On Amazon, you can pick it up from as little as £159 for the model with the orange strap and black bezels. The model with the brown leather strap and silver bezels is £179.99.
However, if you pre-order the GT2e from Amazon you can also qualify for a Huawei Smart Scale, which I assume is the AH100 listed on Amazon which sells for £35.85 and has excellent reviews.
Then you have the Huawei Watch GT which is currently at a bargain price of just £97.98.
From what I can tell, the main area Huawei have cut costs is with the overall design. The Huawei Watch GT 2 was probably the best-looking feature/smartwatch I have come across. I love the pilot watch style, and the model with a brown strap and silver bezel looks very smart. The strap itself feels a bit low quality, but real leather and a sports orientated watch don’t really mix too well.
While the GT2e adopts a similar look, it is much more generic, you no longer get the pilot-style chronograph pushbuttons and metallic bezel, these are instead replaced with plastic push down buttons with a metal and stainless steel casing.
The watch strap also sits flush with the case with the overall look ending up like a sports watch or normal smartwatch. I think I liked the GT2 because it didn’t look like a smart watch, at a passing glance, it looks like an attractive old-fashioned mechanical watch.
The TLDR of this would be the Watch GT 2e and GT 2 are identical. Huawei will be rolling out single-use SpO2 measuring with a firmware update on the GT 2e, which monitor the blood oxygen levels in your body. This gives the GT2e a slight edge in terms of functionality, but for the vast majority of people, it is a useless feature. If you have a condition affecting your blood oxygen, random checking may help, but ideally, you want 24/7, and this is only going to affect a small percentage of users. If you are a mountaineer, it is quite useful, but I suspect that people escalating heights big enough to worry about their oxygen levels may be using something more advanced. SpO2 can be useful for identifying possible sleep apnoea, but that would require constant tracking during sleep. The Garmin Fenix 6 Pro offers 24/7 SpO2 and after about a month I disabled this feature to save battery.

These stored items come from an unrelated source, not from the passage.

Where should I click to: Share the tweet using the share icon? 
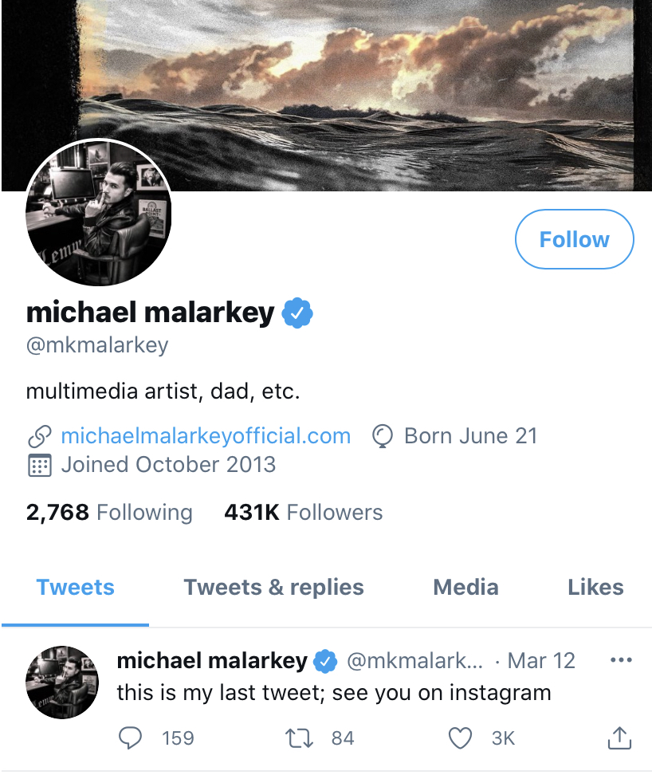[619, 738]
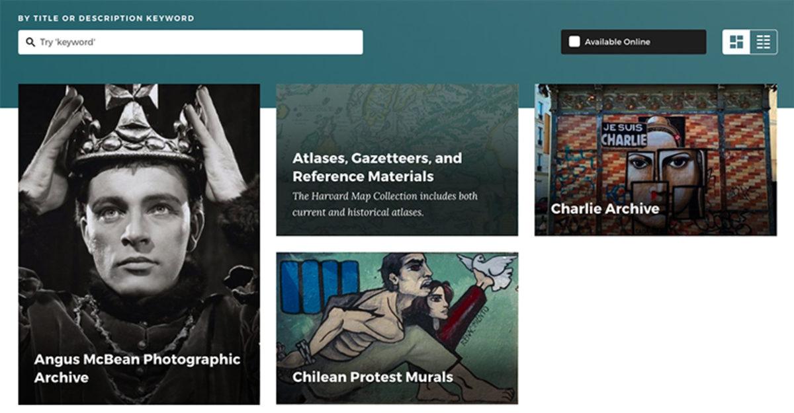The height and width of the screenshot is (413, 794).
Task: Click the Harvard Map Collection description text
Action: point(385,204)
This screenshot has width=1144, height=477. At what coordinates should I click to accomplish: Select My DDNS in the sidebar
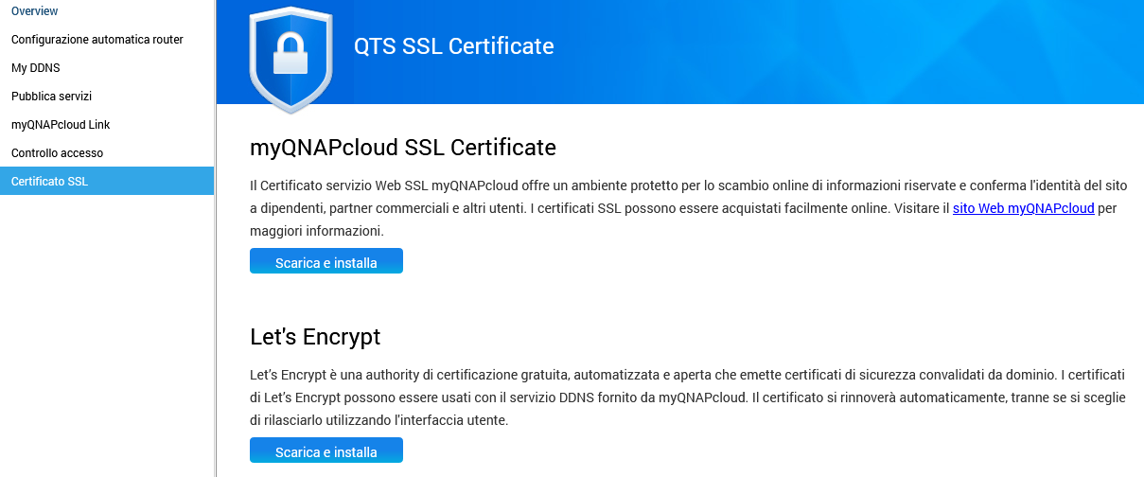point(36,68)
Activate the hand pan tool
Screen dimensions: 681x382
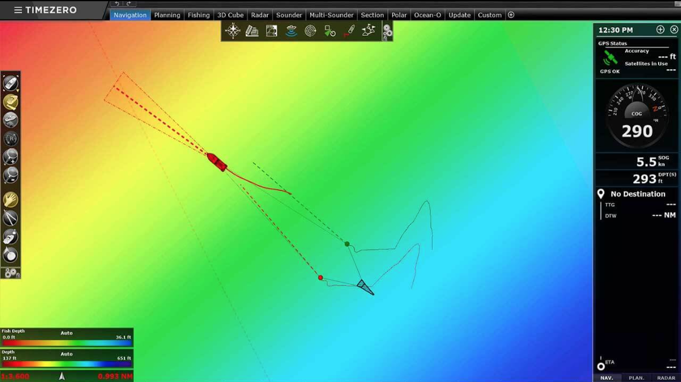[x=10, y=199]
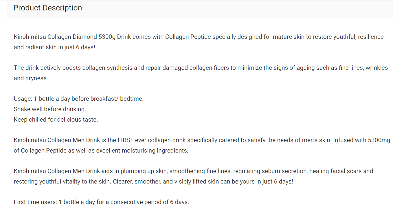
Task: Click 'healing facial scars' phrase
Action: (335, 171)
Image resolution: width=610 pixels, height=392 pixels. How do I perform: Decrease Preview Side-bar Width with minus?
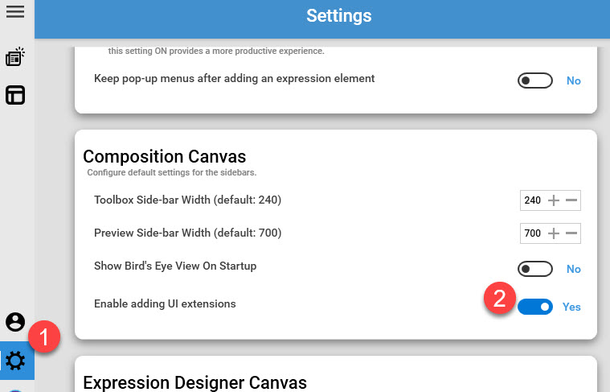point(571,233)
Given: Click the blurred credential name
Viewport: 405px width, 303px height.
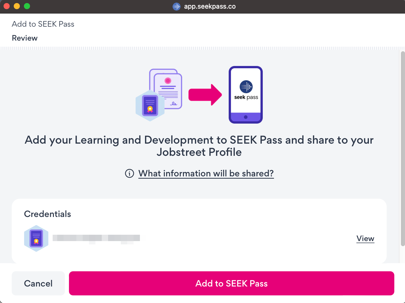Looking at the screenshot, I should tap(96, 238).
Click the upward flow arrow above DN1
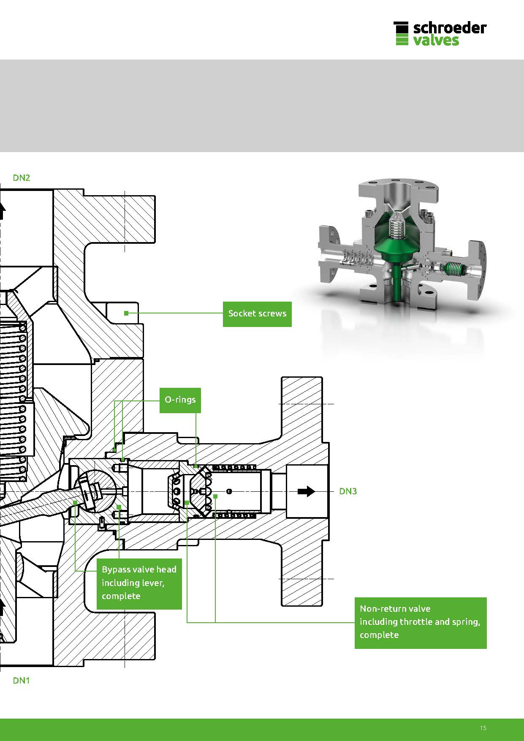Screen dimensions: 524x741 (2, 608)
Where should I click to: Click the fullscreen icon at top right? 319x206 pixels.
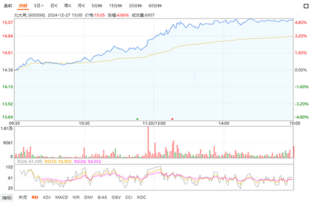pyautogui.click(x=306, y=6)
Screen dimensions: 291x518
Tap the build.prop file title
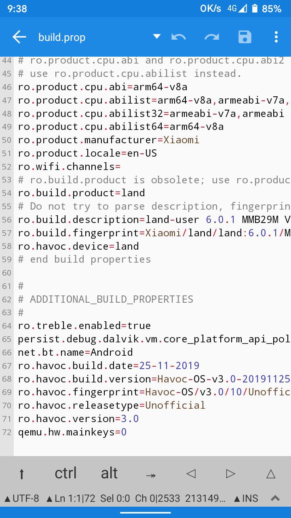click(x=62, y=37)
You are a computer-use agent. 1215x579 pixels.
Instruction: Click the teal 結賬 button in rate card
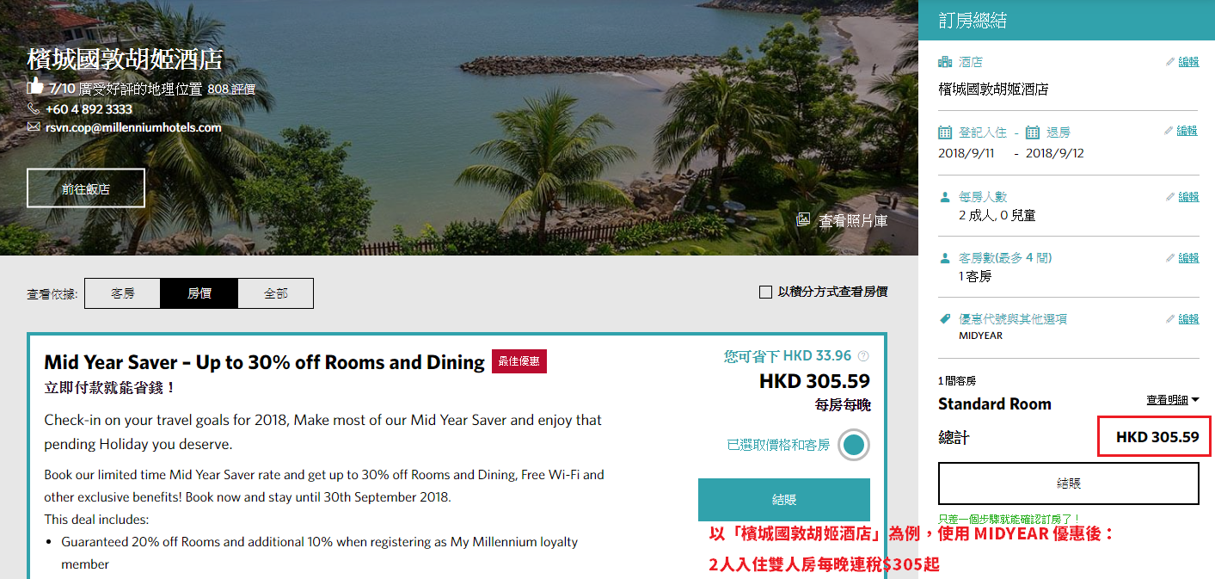click(x=784, y=500)
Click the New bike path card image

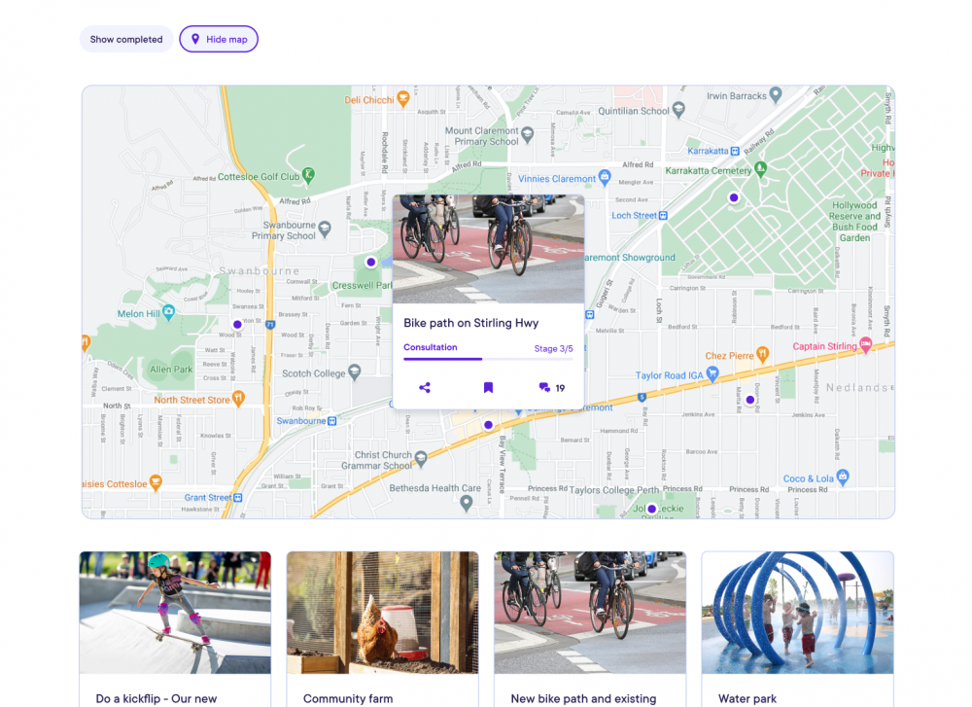pos(590,612)
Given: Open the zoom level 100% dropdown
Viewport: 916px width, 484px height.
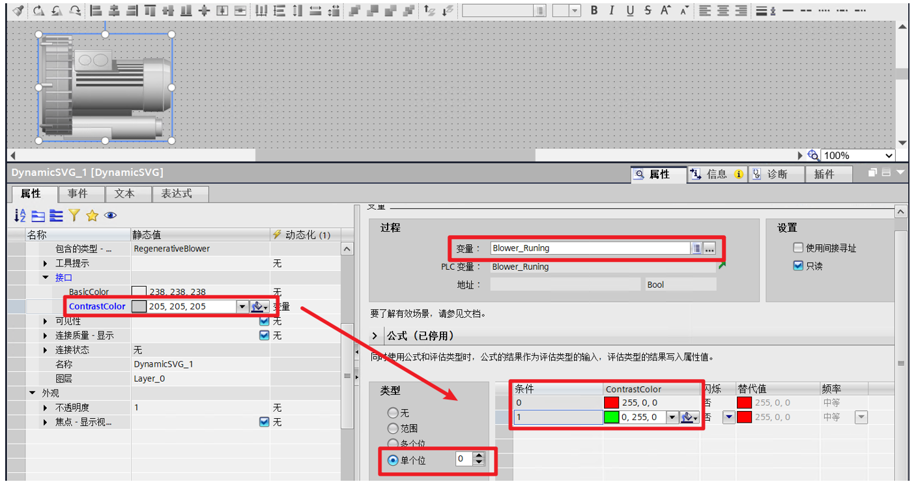Looking at the screenshot, I should coord(889,156).
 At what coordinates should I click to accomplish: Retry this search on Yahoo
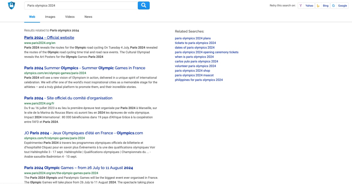point(306,5)
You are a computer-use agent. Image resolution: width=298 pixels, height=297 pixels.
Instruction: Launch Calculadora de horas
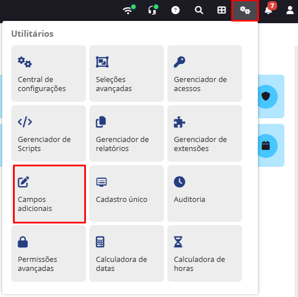pyautogui.click(x=205, y=253)
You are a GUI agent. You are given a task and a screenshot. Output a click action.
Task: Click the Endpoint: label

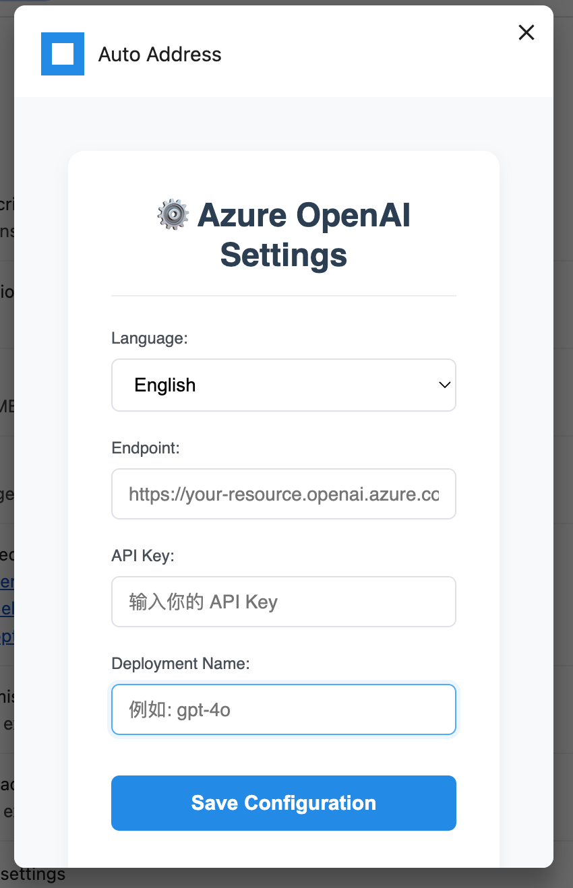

Beyond that, the GT range are essentially feature watches, you get what you get given, and that’s it. That’s not entirely a bad thing, it is what allows the GT models to achieve their 2-week battery life, eclipsing any smartwatch on the market and even putting Garmin to shame.
Both the GT2 & GT2e have:
- 1.39 inch AMOLED 454 x 454 HD
- The AMOLED touchscreen supports slide and touch gestures.
- GPS, GLONASS, Galileo
- Kirin A1 chipset
- 32MB RAM and 4GB storage (for music)
- 14-day battery life
- Accelerometer sensor
- Gyroscope sensor
- Geomagnetic sensor
- Optical heart rate sensor
- Ambient light sensor
- Air pressure sensor
- Capacitive sensor
- 5ATM water resistance
- Bluetooth 5.1
The older Huawei Watch GT is very similar, but it has an older chipset with just 16MB ram and 128MB storage and the older Bluetooth 4.2 standard. It also lacks a geomagnetic sensor.
It is claimed to have 14 days typical usage, but I am pretty sure the new GT2 models last quite a bit longer.
There are some other minor differences too, the HRM is TruSeen 3.0 whereas the two GT2 models use a claimed more accurate TruSeen 3.5.
All the watches have a big fitness and health focus, but for some bizarre reason Huawei does not allow exporting of any fitness data to proper third party apps, this includes the dominant social-fitness network, Strava, but then also things like Training Peaks, and pretty much everything else. The two exceptions are MyFitness pal and Google Fit.
Functionally, the watches are almost identical functionality wide; the one difference is that the GT2e has blood oxygen monitoring (SpO2), though this doesn’t appear enabled yet, and it only has limited use anyway.
So when looking at the GT2 and GT2e, the only thing to worry about is the price and looks. It is a tough call to make, and at the end of the day, it will be a personal preference. I much prefer the look of the GT2, however, I am tight-fisted, so if I was buying, I would probably end up going for the GT2e.